Dalam kesempatan yang sama Sekretaris Jenderal (Sekjen) Kementerian ATR/BPN Himawan Arief Sugoto yang mewakili Menteri ATR/Kepala BPN, mengatakan bahwa pembentukan Bank Tanah penting untuk menjamin ketersediaan tanah bagi penerus bangsa meskipun saat ini peraturannya sedang disusun. Dengan bank tanah, artinya negara punya tanah, sehingga jika ingin membuat perumahan rakyat, fasilitas umum dan lainnya akan menjadi mudah.

“Harga tanah semakin naik dengan banyaknya spekulan tanah yang bermunculan, sehingga masyarakat Indonesia kesulitan membeli rumah. Pembentukan Bank Tanah menjadi sangat penting untuk menjamin ketersediaan tanah bagi generasi yang akan datang,” ujar Sekjen Kementerian ATR/BPN Himawan Arif Sugoto.

Baca juga  517 Calon PPAT Baru Diharapkan Mengedepankan Pelayanan Kepada Masyarakat

Untuk diketahui, bank tanah dan reforma agraria adalah dua hal yang berbeda. Bank tanah adalah badan yang dibentuk pemerintah untuk melaksanakan kegiatan perolehan, pengelolaan, penyediaan tanah, secara nasional dan terpadu dalam rangka untuk kepentingan umum, kepentingan sosial, kepentingan pembangunan dan pemerataan ekonomi.

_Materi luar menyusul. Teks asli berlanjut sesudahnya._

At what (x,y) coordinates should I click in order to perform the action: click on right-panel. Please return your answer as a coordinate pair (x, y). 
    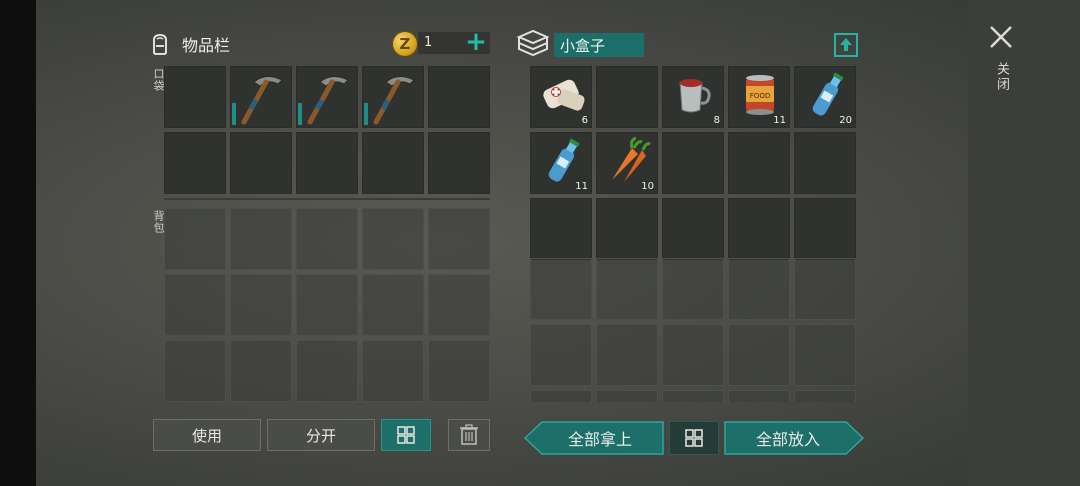
    Looking at the image, I should click on (1024, 243).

Sedangkan, Reforma Agraria adalah penataan kembali struktur penguasaan pemilikan, penggunaan, dan pemanfaatan tanah yang lebih berkeadilan melalui penataan aset yang disertai dengan penataan akses untuk kemakmuran rakyat Indonesia.

Hadir pula pada acara tersebut, Rektor Universitas Diponegoro Yos Johan Utama, yang menyatakan bahwa tujuan pendaftaran tanah adalah untuk memberikan kepastian hukum dan perlindungan hukum, untuk menyediakan informasi kepada pihak-pihak yang berkepentingan serta untuk terselenggaranya tertib administrasi pertanahan. “Dengan adanya kepastian hukum dalam pertanahan akan menghindari adanya konflik sengketa lahan,” ujar Yos Johan Utama.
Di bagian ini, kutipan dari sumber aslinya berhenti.